В огромном зале было чуть светлее, потому что звезды и узкая дуга месяца заглядывали сюда через высокие окна и несколько дыр в крыше. Дальвиг принялся бродить среди мусорных куч, загребая ногами нанесенную курами землю. Взгляд его метался от стены к стене, от дверей к лестнице. Девять лет назад здесь была резня. Десятки воинов в белых хламидах поверх доспехов дико кричали, рубя мечами и секирами последних защитников. Потом они принялись крушить тонконогие стулья из черного дерева, могучий стол с овальной столешницей, служивший двум десяткам поколений в замке Беорн. Они били бесценную фарфоровую посуду и скалывали лепные украшения со стен и колонн, вытаскивали из внутренних помещений женщин и срывали с них одежды.

Высокий Кобос, раненный четыре раза, стоял посреди зала на коленях, обездвиженный заклинанием, и смотрел, как солдаты в покрытых пятнами крови одеждах тащат упирающуюся жену. Она должна была своими глазами видеть смерть мужа. Через некоторое время Сима, Лербан Вегтер и остальные Высокие сорвали с Кобоса рубаху, чтобы вырезать ритуальным ножом несколько букв тайного языка Белых. Они должны были означать его раскаяние, признание вины и согласие с наказанием. Сверху сочащиеся кровью раны залили воском, и только потом «преступник» был обезглавлен. Мучились ли все те, кто пролил здесь море крови, от сознания чудовищности своих поступков? Терзали ли их кровавые видения, звучали ли в ушах крики умирающих? Вряд ли.

Только он, незадачливый, слабохарактерный мальчишка вынужден страдать и бегать из угла в угол, как посаженный в клетку волк. Почему, почему он вынужден жить с этим, почему вынужден идти этой дорогой? Подняв лицо к потолку, Дальвиг хрипло закричал. Вынашивая месть внутри себя, мечтая воздать виновным по заслугам, он никогда не задумывался над тем, как это трудно – убивать. Где взять силы?

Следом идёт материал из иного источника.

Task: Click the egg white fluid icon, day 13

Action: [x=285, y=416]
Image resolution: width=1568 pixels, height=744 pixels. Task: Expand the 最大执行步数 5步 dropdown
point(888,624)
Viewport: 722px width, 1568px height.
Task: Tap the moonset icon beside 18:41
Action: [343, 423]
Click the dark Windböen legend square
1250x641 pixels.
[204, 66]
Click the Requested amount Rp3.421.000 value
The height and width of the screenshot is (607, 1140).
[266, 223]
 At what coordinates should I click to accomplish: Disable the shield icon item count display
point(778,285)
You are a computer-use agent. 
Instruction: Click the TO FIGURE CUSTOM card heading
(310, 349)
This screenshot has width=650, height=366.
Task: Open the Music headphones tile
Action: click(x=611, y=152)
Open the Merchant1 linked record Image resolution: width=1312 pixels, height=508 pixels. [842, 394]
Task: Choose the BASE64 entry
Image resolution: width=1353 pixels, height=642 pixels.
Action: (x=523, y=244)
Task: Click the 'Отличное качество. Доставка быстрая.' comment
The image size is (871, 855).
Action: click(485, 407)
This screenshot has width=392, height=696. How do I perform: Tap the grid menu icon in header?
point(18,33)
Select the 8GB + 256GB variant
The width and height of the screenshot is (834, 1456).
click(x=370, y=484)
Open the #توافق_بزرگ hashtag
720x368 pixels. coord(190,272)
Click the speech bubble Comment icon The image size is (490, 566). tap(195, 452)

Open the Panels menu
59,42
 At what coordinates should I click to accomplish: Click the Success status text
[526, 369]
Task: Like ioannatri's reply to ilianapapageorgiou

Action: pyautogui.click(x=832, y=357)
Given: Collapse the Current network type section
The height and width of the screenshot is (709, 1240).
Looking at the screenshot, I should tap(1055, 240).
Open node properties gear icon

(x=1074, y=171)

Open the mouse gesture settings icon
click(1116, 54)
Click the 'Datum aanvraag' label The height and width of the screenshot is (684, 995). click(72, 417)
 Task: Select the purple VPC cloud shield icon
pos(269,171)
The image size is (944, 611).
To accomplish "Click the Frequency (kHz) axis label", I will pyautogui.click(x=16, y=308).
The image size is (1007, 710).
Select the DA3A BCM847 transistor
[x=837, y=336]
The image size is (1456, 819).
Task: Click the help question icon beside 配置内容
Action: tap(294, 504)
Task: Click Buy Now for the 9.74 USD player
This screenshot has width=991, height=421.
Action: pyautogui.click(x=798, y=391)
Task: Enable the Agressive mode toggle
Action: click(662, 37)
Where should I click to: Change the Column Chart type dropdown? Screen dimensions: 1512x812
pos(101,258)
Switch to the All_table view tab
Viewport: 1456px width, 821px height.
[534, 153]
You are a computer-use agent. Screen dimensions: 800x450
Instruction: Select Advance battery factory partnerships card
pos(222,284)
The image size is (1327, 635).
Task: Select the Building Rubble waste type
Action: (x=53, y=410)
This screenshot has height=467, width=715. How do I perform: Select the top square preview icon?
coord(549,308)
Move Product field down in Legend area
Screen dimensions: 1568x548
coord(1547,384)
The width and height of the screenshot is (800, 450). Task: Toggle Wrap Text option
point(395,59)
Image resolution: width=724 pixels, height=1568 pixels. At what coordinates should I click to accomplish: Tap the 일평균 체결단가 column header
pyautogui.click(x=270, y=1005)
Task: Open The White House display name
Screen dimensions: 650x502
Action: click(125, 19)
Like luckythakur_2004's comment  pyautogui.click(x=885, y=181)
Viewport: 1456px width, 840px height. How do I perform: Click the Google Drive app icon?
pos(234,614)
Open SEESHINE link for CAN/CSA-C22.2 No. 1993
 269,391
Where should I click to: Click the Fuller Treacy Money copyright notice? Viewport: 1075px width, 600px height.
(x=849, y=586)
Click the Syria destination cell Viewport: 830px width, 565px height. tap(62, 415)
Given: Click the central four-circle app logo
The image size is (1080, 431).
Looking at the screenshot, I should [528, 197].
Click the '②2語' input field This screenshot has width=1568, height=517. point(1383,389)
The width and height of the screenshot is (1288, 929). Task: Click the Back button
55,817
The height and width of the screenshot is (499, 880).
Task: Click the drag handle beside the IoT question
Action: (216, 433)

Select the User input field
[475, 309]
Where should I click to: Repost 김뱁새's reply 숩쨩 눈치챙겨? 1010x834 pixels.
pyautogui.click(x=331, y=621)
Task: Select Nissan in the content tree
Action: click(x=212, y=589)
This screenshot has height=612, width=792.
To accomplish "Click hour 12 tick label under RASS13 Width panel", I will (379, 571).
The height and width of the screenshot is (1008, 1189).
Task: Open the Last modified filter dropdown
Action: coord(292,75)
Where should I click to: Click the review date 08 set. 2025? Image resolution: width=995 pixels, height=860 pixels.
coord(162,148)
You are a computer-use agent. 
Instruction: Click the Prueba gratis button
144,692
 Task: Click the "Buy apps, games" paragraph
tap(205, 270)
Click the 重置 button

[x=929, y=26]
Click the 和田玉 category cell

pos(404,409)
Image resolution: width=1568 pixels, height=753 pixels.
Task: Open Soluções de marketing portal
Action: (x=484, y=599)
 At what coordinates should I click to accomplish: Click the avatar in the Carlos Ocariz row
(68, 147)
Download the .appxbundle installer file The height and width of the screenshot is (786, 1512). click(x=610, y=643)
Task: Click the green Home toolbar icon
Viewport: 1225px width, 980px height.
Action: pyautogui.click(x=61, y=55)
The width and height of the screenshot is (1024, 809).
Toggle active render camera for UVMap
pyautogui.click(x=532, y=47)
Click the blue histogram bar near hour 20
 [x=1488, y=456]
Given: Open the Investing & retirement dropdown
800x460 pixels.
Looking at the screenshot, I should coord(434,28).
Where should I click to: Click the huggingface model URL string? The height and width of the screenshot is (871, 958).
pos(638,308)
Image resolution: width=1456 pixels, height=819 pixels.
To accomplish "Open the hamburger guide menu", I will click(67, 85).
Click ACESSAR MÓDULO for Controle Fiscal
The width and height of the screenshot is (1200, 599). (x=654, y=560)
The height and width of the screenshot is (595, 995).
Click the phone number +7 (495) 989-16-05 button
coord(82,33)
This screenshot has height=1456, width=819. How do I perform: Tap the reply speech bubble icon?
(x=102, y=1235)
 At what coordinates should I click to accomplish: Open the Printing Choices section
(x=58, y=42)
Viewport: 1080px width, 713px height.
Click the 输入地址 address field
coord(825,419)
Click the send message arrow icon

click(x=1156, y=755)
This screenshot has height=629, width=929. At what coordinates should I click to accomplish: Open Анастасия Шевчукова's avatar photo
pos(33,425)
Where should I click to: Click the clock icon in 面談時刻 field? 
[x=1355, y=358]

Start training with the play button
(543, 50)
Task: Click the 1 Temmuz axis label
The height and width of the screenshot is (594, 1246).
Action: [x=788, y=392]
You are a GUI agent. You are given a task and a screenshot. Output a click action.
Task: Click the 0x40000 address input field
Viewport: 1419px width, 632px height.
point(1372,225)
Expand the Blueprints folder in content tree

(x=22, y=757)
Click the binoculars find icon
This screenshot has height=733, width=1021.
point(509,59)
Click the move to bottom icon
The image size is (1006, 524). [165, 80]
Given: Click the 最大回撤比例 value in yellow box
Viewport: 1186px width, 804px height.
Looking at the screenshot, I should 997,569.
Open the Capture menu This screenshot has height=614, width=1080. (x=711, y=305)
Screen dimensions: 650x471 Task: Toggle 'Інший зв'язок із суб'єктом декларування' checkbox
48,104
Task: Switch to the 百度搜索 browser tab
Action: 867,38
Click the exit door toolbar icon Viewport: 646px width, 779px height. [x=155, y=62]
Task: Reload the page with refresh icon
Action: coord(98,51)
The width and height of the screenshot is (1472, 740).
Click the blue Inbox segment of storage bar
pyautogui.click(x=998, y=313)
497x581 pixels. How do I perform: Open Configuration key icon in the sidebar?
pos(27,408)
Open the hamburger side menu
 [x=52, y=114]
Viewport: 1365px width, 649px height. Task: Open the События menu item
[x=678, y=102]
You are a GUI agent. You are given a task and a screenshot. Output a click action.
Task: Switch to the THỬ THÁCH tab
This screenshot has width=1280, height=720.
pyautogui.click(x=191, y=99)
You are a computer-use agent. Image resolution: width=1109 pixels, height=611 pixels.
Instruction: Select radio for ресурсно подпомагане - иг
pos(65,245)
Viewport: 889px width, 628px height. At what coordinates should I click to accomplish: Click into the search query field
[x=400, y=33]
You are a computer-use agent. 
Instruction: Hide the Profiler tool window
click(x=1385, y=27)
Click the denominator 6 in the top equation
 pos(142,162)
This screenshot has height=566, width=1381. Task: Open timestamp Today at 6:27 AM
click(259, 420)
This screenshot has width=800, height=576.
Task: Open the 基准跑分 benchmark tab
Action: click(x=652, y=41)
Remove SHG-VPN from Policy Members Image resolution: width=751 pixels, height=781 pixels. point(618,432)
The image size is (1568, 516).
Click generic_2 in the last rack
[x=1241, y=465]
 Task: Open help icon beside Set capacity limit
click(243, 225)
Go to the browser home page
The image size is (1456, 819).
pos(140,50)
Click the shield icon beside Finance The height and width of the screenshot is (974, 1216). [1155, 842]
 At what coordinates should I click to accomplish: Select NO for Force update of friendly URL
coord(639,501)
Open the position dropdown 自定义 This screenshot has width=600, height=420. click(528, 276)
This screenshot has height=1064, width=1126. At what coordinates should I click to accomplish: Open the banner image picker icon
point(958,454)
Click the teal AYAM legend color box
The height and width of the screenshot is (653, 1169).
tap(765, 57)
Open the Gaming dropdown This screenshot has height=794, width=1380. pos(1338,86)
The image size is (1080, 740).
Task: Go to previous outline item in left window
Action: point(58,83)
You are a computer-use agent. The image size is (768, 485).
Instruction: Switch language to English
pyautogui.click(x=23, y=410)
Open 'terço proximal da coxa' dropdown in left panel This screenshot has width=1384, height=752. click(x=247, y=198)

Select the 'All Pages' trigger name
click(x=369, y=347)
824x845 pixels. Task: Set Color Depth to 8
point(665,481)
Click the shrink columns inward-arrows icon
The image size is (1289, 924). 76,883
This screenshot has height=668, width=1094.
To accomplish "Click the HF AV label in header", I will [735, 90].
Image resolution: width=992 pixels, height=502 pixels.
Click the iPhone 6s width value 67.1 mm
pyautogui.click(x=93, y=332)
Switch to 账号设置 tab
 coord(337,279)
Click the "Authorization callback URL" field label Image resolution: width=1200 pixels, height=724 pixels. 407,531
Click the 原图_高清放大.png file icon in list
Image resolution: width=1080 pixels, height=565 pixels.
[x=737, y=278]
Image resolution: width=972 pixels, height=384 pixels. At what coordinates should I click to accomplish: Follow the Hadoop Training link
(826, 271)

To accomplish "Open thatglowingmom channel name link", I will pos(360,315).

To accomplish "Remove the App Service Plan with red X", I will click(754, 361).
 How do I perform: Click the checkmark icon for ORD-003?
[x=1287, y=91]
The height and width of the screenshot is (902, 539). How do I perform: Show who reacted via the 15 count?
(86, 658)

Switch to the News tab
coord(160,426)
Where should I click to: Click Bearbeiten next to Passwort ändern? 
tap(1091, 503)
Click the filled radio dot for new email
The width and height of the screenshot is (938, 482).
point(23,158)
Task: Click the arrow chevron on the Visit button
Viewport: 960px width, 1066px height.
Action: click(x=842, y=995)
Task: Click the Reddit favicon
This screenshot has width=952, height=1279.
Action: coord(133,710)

Черные тени выползали из черных углов, жадно тянули бесформенные конечности, шептали неразборчивые слова. Отец, его солдаты, конюшие, плотники, служанки, кухарки смотрели бездонными, как сама ночь, глазами из-под галерей. Бред! Он просто сходит с ума… Эти тени – укор его малодушию, они рождены внутри разума и призывают отринуть сомнения. Дальвиг не может отказаться от борьбы. По-прежнему у него нет другого выбора: умереть или биться. Никто не позволит ему жить тихо, никого не трогая и ничего не меняя. Черные тени и кровавые призраки бьются друг с другом за его, Дальвига, Основу. Ха-ха-ха! Они не знают, что эта странная субстанция уже отдана, отдана навечно Теракет Таце, Черной Лиге, взамен за ее страшные подарки. Да, он отдал свою смерть и получил то, чем можно принести смерть другим. И теперь после всего, что произошло пару дней назад, Дальвиг не может даже умереть спокойно. Ведь после гибели он станет рабом, который делает то, чего не желает, и желает то, чего не может сделать. Увы! Круг сжался до крошечного пятачка. Никакого выбора больше нет. Есть одна прямая и жуткая дорога, политая кровью, усеянная костями. И он, Дальвиг, обязан идти по ней.

Сжав голову руками, Дальвиг смотрел в темноту широко раскрытыми глазами и видел там длинную вереницу обезображенных тел. Она начиналась Кальвином Геди с пронзенной мечом грудью и безголовым, безруким телом его товарища. Кто стоял дальше, Дальвиг не мог и не хотел разглядеть. Те, кого ему предстоит убить на длинном пути к мести. И… он привыкнет. Ведь каждый убийца когда-то впервые вонзал нож в сердце первой жертвы, впервые затягивал на горле петлю, впервые сворачивал шею. Каждый убийца сначала плакал, потом привыкал, а потом переставал замечать тех, кто падал у его ног бездыханным. Там, в невообразимой дали, где вереница бесплотных теней заканчивалась, Дальвиг увидел мрачно возвышающуюся гору. Смутно она походила на человека, но на самом деле принадлежала какому-то чудовищу. Ему самому, Дальвигу Эт Кобосу.